Putting pressure on me to do something is the surest way to get me NOT to do it. I hate guilt trips too. I wish family, society, the world, would try to understand what it takes for some of us to simply get out of bed.
My ex-sister in law called this morning to wish us a Happy Easter!!! She is the type of person who comes across as super happy even when she isn’t. She is a big believer in, if you think positive you can do anything. She has also found religion in the last few years. I am happy for her as long as she doesn’t pressure me into anything. I am basically an Atheist. I believe in the Sun, Moon, Sky, Earth, Water, Wildlife, and the beauty I can see in things everyday. When I recently reminded my ex-sister in law of this her response was ” You are not an Atheist. I don’t believe that!”. Ok don’t. It doesn’t change my mind.
She shares her religious sayings and positivity with me and others on Facebook. I scroll on by. She told my father that my nephew is graduating from high school and is the Valedictorian. She insisted that my dad and I had to go to his graduation.
She never seems to understand what a toll things like this take on my dad and I. My dad is 73 in June. He is on Dialysis three times a week. He’s had a quadruple bypass, an aortic aneurism, and now Temporal Arteritis. He is on extremely high doses of Prednisone that make him ill and uncomfortably bloated. I’ve had my kidneys fail twice in 6 months, stents put in that have to be changed on the 31st, an infection that is being treated with 1,000 mgs of an antibiotic a day. The antibiotic is making me sick. There are few days where I actually feel healthy. Yet she still insists. There’s also the fact that they cut my brother out of everything but still invite us. I don’t like it. Instead I send a gift or a card with money in it and make sure I talk to them personally to tell them I love them. They don’t care if I’m there or not. My nieces and nephew are more concerned with boyfriends, girlfriends, and friends. It’s their mother who can’t let go.
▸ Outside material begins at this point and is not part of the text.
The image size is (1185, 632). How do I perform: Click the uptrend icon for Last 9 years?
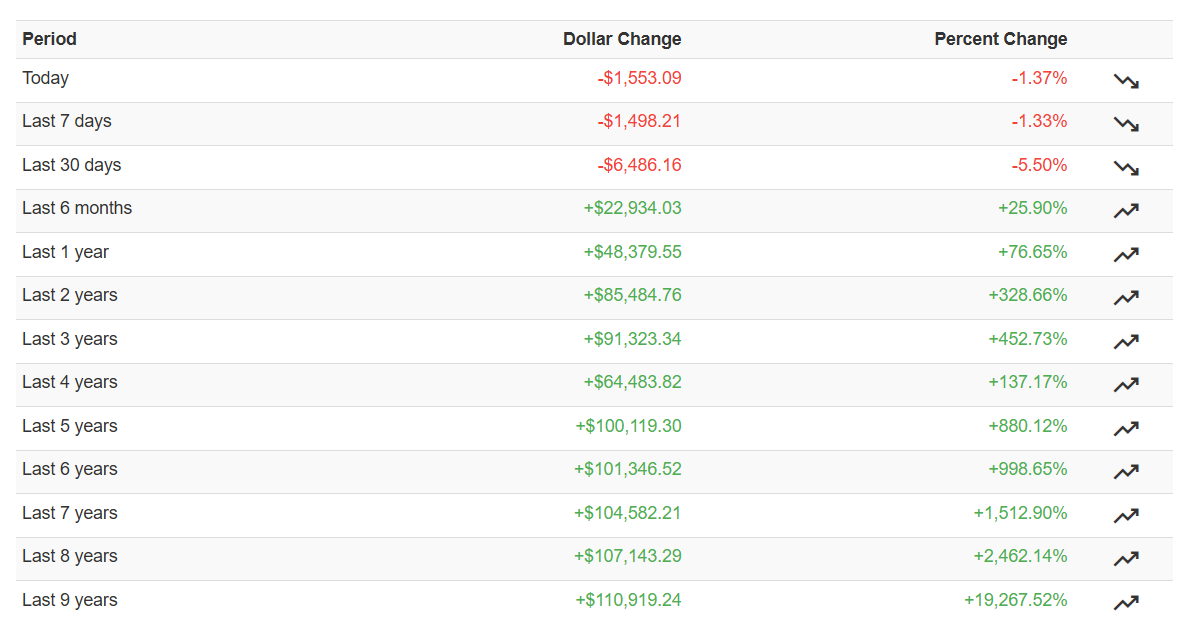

I’m tired of having to explain myself to anyone. I shouldn’t have to. This morning a clerk at the grocery store embarrassed my dad. He can’t hear well and the Prednisone makes his hands shake. He pushed the wrong button twice. She snapped at him and yanked the machine around and said “I’ll just do it!”. Some compassion please??? I told my dad that when I go to the store now I kind of let them know that I have problems listening or lifting heavy things. I don’t come out and say “Hey, I’m Bipolar and don’t feel well physically so could you treat me with respect?” I do say something like “Wow, I hate allergy season my ear always gets blocked!” and then I laugh. Most of the time this takes them out of their “I hate working with the public” mode long enough for them to have a slight understanding that their customers are human also. I worked with the public for over 18 years. I know how difficult it can be. I also know that it doesn’t give anyone the right to take out their frustrations on me or my loved ones. I really wanted to call the store on my dad’s behalf but I didn’t.
If you have loved ones in your family that are chronically ill don’t try to force them to do things they feel they can’t do or don’t want to do. My father still feels an enormous amount of survivor’s guilt. He feels bad enjoying family things when my mom is no longer here to do it with him. It depresses him to a point where he just isolates himself more. I know it’s frustrating to other people but think how you would feel losing your best friend and the love of your life. My mom would order for him in restaurants because he’s quiet and mumbles. Plus he’s had ringing in his ears since he was in the Navy. My mom was so loud and outgoing he was happy to let her take over when it came to social situations. Then one day he was thrown into the world without her. I can think of nothing sadder than that. I have to end this now because I’m crying. Happy Easter.